そのエリアにいる人々はモンスターの被害に遭い、暗黒大陸から避難せざるを得なくなったのだ。






そして、また数年が経ち、魔神の侵攻でどんどん領土が消えていくにつれ、オレたちヒューマンが住むことのできる場所は着実に減ってきている。

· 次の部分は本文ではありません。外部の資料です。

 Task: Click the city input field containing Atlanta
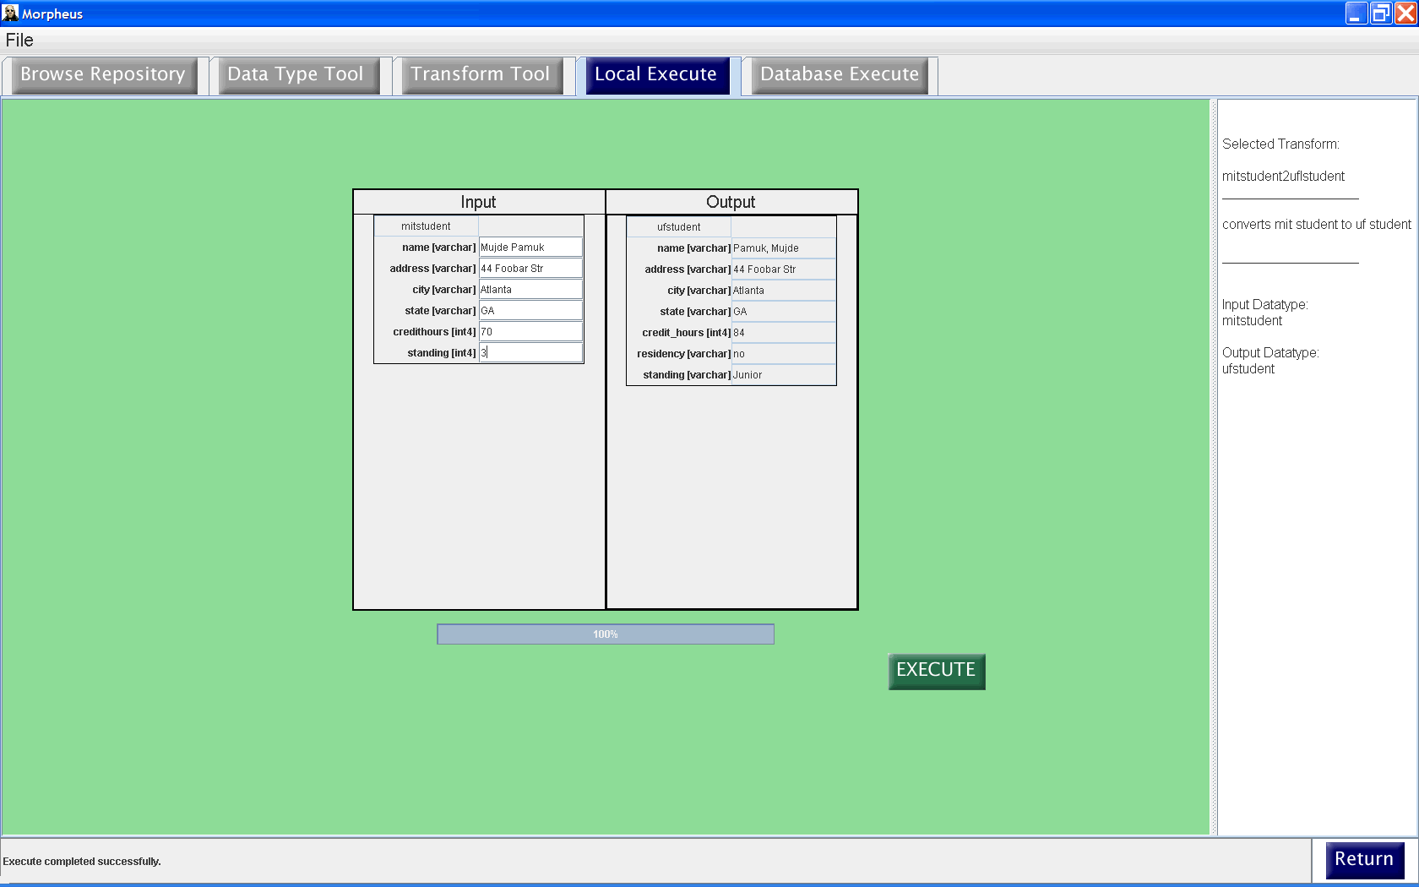coord(530,290)
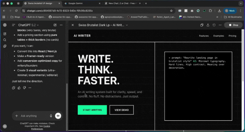This screenshot has height=132, width=245.
Task: Stop the generation with the Stop button
Action: click(x=233, y=25)
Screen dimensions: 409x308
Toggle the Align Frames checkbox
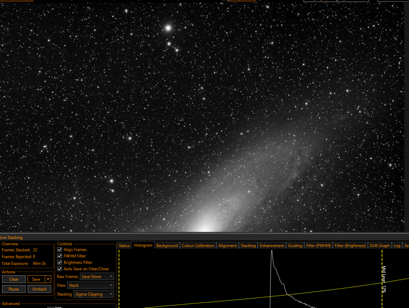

他国は知らんが今やこの国ではサイラス領の首都とオレらのいる山付近しか安全地帯はなくなっていた。




ピロンッ

《参加を選択した者を戦闘エリアに転送します》



また来やがったか。


オレは目を開けると毎月訪れるあの場所にいる。


だが今回は違うことが一つある。それは参加してるのが一人ではなくなったのだ。



「おい、レオニードじゃねぇか!何でここにいる!」



「なッ!?貴様が何でいる!」



「おいおい、それはオレが聞いてんだろぉがよ」



「まぁそれは今はいい。確認したい事がある、あなたは訓練所の先輩だったライオネル先輩か?」


レオニードは真剣な表情で質問をしてくる。



「あぁ、そうだぜぇ、思い出したのかぁ?」



「はい、なにより謝りたいと思っていたのです。」



「謝罪は受け取ってやるよ、何のことかわからねぇがな。それよりまずはアイツを倒してからにするか」



オレは目の前の敵を指差す。




〜〜〜〜〜




オレたちは共闘し、モンスターを倒した。



「ハッハッハァ、楽しかったぜぇ。」

オレが達成感を感じているとレオニードが話しかけてくる。



「先輩、あちらに帰還したら話したいことがあります。ぜひ会って欲しいです!」



「いや、めんどくせぇ、今言えっ!」



「その性格変わってないですね。えー、、、過去の事、謝罪をしたくて、あの毒殺の件は濡れ衣でした。本当に申し訳ありませんでした。」



「ああ、そんなことか、もう忘れたぜぇ。どっちでもいいぜぇ」



「先輩はそうかもしれませんが私は後悔しかありません。だから、また、、、、」



ピロンッ

《魔神の侵攻を退けました。元の場所に帰還します》






オレはアジトに帰還した。


「アイツぁはホント甘ちゃんだなぁ、まったく」



もうすぐ世界が終わろうとしているのに今になって胸につっかえた何かが取れたような気がした。



最後まで読んでいただき、ありがとうございます。